## Supplied data
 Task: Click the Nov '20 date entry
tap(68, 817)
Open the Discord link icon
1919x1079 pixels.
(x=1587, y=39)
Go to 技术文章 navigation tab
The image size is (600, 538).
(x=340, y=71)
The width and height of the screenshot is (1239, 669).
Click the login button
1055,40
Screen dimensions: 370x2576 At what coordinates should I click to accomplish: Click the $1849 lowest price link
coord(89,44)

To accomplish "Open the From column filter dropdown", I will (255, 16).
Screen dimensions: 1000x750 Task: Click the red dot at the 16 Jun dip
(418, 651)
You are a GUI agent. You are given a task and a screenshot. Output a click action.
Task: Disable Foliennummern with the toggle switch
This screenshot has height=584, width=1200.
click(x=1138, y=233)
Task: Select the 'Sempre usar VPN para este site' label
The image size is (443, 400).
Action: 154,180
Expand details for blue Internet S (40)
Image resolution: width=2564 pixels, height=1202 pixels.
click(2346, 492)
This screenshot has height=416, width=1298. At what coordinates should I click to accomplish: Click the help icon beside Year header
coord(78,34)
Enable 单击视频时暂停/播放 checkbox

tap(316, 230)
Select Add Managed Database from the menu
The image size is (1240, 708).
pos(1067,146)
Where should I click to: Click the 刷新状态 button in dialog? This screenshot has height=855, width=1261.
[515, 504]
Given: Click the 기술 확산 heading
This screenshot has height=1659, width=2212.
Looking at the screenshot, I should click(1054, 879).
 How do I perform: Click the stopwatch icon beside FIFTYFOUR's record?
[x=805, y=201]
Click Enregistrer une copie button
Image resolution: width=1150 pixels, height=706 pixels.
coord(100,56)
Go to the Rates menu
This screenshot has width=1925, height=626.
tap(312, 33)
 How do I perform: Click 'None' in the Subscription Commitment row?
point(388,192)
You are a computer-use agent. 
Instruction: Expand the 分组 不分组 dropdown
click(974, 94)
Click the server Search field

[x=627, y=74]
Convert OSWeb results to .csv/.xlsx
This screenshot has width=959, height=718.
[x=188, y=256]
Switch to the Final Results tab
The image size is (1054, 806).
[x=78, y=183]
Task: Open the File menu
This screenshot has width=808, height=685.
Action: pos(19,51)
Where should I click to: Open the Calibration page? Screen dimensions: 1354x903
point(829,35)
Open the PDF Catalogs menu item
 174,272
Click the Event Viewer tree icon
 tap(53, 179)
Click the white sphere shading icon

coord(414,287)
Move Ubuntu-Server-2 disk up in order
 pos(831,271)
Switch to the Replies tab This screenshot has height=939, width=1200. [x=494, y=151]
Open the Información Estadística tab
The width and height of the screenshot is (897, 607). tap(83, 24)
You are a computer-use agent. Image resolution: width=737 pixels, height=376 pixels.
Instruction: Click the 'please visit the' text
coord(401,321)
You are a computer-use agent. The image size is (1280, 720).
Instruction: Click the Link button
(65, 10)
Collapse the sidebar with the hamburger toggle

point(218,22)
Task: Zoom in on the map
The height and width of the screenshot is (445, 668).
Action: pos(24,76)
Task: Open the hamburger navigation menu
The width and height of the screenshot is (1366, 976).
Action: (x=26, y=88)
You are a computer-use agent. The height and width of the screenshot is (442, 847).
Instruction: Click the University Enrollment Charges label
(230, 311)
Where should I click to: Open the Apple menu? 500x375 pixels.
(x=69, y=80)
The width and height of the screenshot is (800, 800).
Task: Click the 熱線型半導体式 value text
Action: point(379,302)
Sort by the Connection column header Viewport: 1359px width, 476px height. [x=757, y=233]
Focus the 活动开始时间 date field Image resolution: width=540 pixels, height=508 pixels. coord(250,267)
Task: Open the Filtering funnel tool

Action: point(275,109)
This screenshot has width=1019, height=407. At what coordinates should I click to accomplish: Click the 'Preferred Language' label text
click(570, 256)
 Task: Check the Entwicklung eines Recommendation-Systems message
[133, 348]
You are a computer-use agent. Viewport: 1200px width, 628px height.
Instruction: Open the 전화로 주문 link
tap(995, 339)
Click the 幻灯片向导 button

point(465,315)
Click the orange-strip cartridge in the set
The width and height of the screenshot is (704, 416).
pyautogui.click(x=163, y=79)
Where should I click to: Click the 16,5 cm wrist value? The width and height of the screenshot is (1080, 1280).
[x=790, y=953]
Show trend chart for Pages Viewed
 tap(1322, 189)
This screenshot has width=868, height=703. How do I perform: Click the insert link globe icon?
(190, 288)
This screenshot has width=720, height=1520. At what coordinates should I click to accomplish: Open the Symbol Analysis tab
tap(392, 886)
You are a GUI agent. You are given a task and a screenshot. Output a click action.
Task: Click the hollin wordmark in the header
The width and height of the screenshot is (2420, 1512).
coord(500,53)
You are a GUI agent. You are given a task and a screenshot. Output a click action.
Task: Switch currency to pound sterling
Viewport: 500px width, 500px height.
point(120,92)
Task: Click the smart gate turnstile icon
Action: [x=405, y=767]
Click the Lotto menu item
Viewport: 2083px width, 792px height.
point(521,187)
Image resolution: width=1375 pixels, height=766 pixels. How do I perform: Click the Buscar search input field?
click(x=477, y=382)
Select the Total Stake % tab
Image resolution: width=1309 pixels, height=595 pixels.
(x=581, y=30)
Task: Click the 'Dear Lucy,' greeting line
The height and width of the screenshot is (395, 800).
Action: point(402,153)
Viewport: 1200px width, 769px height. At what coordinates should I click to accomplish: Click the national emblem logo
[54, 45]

## Work instructions
Above are some records; copy exactly the lines from the one with "This screenshot has height=1659, width=2212." through the one with "You are a computer-use agent. Image", both included, and no others.

## Solution to this problem
This screenshot has height=1659, width=2212.
Looking at the screenshot, I should click(1054, 879).
 How do I perform: Click the stopwatch icon beside FIFTYFOUR's record?
[x=805, y=201]
Click Enregistrer une copie button
Image resolution: width=1150 pixels, height=706 pixels.
coord(100,56)
Go to the Rates menu
This screenshot has width=1925, height=626.
tap(312, 33)
 How do I perform: Click 'None' in the Subscription Commitment row?
point(388,192)
You are a computer-use agent. 
Instruction: Expand the 分组 不分组 dropdown
click(974, 94)
Click the server Search field

[x=627, y=74]
Convert OSWeb results to .csv/.xlsx
This screenshot has width=959, height=718.
[x=188, y=256]
Switch to the Final Results tab
The image size is (1054, 806).
[x=78, y=183]
Task: Open the File menu
This screenshot has width=808, height=685.
Action: pos(19,51)
Where should I click to: Open the Calibration page? Screen dimensions: 1354x903
point(829,35)
Open the PDF Catalogs menu item
 174,272
Click the Event Viewer tree icon
 tap(53, 179)
Click the white sphere shading icon

coord(414,287)
Move Ubuntu-Server-2 disk up in order
 pos(831,271)
Switch to the Replies tab This screenshot has height=939, width=1200. [x=494, y=151]
Open the Información Estadística tab
The width and height of the screenshot is (897, 607). tap(83, 24)
You are a computer-use agent. Image resolution: width=737 pixels, height=376 pixels.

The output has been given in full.